Since there are health exchanges available, employees who really want contraception coverage could simply opt out of the Little Sisters’ health plan and get contraceptive coverage from an exchange.
“There are many cases in a diverse country like the U.S. where there can be conflicts because of religious beliefs,” said Mark Rienzi, senior counsel for the Becket Fund. “But in this case, it’s obvious that the government can do this another way.”
In fact, the HHS mandate doesn’t even cover one-third of Americans. Companies like Exxon, Visa and Pepsi are exempt because their health insurance plans were “grandfathered.” They already existed before the mandate.
The U.S. military, which is the single largest employer in the world, is exempt from the mandate. Several large cities — including New York — are also exempt. None of these groups has a moral issue with contraception. But since the Little Sisters of the Poor do, they and many Catholic analysts struggle to understand the Obama administration’s logic for picking on a group of nuns.
“With just his signature, Obama can undo this,” said Helen Alvaré, founder of Women Speak For Themselves (WSFT), a grassroots organization fighting the contraception mandate. “When I think of what the U.S. government has spent on litigation to defend the mandate against over 300 plaintiffs — why didn’t they spend it all on free contraception if it was that important to them?”
The Obama administration issued the HHS mandate in 2011 after recommendations they received from the Institute of Medicine (IOM). It was later revealed that nearly every member of the IOM had ties to abortion advocacy groups. None of them was pro-life.
“The HHS mandate has distilled the message that sexual expression without children is more important than religious freedom,” Alvaré explained. “But this ethic is really harmful to women, and women strongly support religious freedom, so the government has it upside down.
“Religious freedom — which involves searching for God and living in accordance with God’s will — is central to human happiness and freedom. But to take something which immiserates women — a sexual life which is not tied to marriage or children — and say that it is the essence of happiness is a level of lying I just can’t tolerate.”
From this frustration, WSFT was born. The group currently has over 41,000 supporters nationwide. The group asked supporters to send good wishes to the Little Sisters on Valentines Day. The nuns received over 800 messages saying, “I stand with the Little Sisters of the Poor.”
Freedom at stake
With the Becket Fund, WSFT organized a March 23 rally at the U.S. Supreme Court. Over 160 women religious from different communities showed their support. That same day, there were peaceful rallies in front of Little Sisters’ facilities in 15 states.
“I can tell you that amid the anxiety and concern of our case, it has been a very beautiful experience realizing how many people across the country are supporting us,” said Sr. Constance.
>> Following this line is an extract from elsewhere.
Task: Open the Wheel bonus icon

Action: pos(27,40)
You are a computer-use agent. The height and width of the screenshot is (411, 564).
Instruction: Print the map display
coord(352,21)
The Supreme Court has received 43 amicus or “friend of the court” briefs on behalf of the Little Sisters.
When Justice Antonin Scalia died suddenly on Feb. 13, those involved with the case mourned the loss of someone they were confident would support the Little Sisters in their case.
“It was certainly very sad when I heard of his passing,” said Sr. Constance, “but I choose to believe that we have an extra intercessor in heaven. We have a long history of depending on God’s providence for our survival. But He sometimes waits until the last minutes to push us beyond our comfort zone. We have to renew our confidence in God.
“I look back on our history as a source of courage,” she continued. “This kind of struggle for religious freedom is written into our DNA. Our founder St. Jeanne Jugan founded our order in the aftermath of the French Revolution when religious rights were trampled on. Our sisters have never given up.”
SABRINA ARENA FERRISI is a Legatus magazine staff writer.